How are you doing now that the corona measures have been lifted?
'The running has already started, everything is open again, the time of introspection and concentration in one's own studio is over. Public life has resumed, but it is important to find a balance. Surviving for two years in the silence also takes a lot of energy. Well, as an artist you can always work wherever you are. But you do need an audience. Now I feel the need to take on everything: work, exhibiting, deadlines. We are not finished with corona and confidence in the basis of the cultural sector has been damaged. The art market will have after-effects. Exhibitions will be extended, costs will be saved, purchase budgets will be reduced.
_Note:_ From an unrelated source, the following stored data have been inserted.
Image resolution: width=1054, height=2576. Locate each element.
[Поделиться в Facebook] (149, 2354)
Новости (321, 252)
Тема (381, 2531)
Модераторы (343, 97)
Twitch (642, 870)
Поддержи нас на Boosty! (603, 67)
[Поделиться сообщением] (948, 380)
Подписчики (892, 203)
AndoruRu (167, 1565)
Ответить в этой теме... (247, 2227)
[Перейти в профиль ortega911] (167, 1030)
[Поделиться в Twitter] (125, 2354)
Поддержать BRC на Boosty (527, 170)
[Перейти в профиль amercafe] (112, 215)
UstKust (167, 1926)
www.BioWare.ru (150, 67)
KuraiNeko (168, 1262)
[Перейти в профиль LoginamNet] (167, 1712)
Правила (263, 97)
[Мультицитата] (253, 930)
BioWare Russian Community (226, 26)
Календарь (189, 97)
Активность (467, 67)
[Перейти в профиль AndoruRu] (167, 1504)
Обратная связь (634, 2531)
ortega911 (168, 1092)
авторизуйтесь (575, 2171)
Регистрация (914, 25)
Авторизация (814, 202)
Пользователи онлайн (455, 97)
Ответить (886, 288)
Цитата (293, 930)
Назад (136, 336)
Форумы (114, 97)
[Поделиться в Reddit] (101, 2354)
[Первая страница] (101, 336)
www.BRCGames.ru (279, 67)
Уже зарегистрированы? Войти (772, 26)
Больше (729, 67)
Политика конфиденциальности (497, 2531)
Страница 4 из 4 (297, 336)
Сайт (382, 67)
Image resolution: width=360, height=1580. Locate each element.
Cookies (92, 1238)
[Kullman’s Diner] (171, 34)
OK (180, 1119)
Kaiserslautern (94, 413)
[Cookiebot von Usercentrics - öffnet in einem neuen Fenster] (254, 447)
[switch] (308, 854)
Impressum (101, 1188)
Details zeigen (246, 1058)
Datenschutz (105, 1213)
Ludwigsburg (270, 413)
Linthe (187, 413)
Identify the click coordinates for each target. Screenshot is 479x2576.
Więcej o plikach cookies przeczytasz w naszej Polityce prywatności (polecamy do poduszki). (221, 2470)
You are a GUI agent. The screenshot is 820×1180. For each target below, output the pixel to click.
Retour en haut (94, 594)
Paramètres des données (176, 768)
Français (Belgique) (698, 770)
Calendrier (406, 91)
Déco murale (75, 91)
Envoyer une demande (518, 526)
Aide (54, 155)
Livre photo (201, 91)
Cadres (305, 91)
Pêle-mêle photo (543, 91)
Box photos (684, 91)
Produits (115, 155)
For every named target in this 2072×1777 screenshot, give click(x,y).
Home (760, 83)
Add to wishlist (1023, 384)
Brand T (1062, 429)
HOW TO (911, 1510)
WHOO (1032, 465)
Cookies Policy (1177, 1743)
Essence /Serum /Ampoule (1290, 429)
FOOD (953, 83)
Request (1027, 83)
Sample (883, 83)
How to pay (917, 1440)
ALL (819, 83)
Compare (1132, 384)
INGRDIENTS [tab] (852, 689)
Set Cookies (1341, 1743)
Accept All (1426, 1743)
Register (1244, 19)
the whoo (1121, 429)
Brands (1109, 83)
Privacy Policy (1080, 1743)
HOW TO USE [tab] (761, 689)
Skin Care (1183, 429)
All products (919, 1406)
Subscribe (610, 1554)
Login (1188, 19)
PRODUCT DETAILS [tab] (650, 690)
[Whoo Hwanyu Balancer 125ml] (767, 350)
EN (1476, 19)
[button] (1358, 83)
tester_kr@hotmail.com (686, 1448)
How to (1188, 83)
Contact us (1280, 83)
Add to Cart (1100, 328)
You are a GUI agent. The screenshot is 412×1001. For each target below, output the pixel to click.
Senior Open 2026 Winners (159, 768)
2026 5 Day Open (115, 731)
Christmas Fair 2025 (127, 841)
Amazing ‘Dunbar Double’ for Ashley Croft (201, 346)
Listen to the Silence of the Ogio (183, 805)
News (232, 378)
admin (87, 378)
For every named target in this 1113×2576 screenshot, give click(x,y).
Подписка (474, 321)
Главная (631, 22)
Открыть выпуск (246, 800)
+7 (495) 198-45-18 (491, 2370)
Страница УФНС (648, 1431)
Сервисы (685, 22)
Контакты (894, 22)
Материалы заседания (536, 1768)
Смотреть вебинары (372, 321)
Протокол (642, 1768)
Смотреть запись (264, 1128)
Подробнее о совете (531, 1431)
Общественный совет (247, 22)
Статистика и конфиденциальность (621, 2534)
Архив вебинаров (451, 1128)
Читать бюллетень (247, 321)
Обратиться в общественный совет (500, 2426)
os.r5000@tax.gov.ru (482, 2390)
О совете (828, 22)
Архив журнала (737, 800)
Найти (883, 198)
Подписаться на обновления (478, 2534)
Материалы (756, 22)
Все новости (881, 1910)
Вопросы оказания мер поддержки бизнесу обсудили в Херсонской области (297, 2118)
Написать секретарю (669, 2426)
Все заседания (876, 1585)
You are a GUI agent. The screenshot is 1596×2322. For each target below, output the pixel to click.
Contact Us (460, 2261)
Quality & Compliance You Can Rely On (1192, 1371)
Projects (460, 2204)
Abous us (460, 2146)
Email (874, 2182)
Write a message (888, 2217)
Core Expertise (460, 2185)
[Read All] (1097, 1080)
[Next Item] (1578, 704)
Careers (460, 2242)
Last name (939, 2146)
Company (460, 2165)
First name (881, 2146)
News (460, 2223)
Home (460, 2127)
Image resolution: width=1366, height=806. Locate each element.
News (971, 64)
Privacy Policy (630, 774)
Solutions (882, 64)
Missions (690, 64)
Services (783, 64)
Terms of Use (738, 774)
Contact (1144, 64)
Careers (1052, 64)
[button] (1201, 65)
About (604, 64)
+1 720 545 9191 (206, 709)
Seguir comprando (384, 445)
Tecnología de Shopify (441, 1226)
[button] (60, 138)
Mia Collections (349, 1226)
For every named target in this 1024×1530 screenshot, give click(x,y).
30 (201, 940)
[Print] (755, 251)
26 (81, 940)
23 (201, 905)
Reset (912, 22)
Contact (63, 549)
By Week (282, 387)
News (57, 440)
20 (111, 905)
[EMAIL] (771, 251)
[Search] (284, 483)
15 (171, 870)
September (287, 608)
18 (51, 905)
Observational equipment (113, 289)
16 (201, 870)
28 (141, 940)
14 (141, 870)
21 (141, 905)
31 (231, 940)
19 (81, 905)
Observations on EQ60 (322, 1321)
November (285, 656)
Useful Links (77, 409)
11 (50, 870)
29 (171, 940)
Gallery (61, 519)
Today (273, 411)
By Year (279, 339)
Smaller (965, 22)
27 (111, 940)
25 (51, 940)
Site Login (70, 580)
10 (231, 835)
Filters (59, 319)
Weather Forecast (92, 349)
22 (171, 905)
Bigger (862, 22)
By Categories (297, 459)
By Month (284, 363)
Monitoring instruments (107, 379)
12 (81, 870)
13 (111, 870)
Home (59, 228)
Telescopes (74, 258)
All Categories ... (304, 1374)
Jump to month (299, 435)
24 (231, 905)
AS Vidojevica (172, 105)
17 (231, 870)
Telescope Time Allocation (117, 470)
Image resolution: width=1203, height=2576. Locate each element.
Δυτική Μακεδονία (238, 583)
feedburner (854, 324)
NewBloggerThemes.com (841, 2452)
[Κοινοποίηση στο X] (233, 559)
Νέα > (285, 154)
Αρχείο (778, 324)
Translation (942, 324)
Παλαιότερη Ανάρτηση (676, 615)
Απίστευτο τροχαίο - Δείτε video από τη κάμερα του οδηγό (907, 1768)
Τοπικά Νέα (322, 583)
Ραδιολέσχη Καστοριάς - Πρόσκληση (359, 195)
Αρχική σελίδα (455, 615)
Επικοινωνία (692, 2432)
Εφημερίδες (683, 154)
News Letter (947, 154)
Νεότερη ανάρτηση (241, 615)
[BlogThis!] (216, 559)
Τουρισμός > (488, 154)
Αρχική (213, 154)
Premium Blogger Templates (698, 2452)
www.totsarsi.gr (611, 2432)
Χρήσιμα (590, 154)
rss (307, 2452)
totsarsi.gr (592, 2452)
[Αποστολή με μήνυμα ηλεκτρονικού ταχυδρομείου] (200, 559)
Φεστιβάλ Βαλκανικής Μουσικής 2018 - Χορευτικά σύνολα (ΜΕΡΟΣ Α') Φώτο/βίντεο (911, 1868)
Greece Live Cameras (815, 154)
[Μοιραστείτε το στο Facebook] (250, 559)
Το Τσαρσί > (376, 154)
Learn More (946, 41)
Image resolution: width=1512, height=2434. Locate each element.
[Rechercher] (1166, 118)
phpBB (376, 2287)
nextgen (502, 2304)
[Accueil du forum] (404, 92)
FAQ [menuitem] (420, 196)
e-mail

There is no confidence in the future yet. The art world is super slow, and government support is needed, especially in the form of arrangements for makers.'

'Because everything starts with us, artists. Thanks to us there are museums, there are jobs in the art sector. Art should be central in museums. There is a big gap between politicians and even employees of cultural institutions on the one hand and the artist on the other. They don't know what the artist is doing in that studio. How are you going to close that gap? I bring it up with some regularity. We are all individuals and on our own. We need institutions to protect us.'

Temporary work contribution PPR
Om artists during the corona lockdowns to help maintain their professional practice, launched CBK Rotterdam de Ttemporary Wacknowledgment Production, Presentation en Research (PPR) about this visual artists can are signed up at CBK Rotterdam. Divided into two rounds in 2020 in 2021 finally received bijna two hundred artists a contribution. The result of the temporary work contribution is bundled in a publication in which we, together with a few artists, look back and look forward. This is one of fifteen interviews from the publication.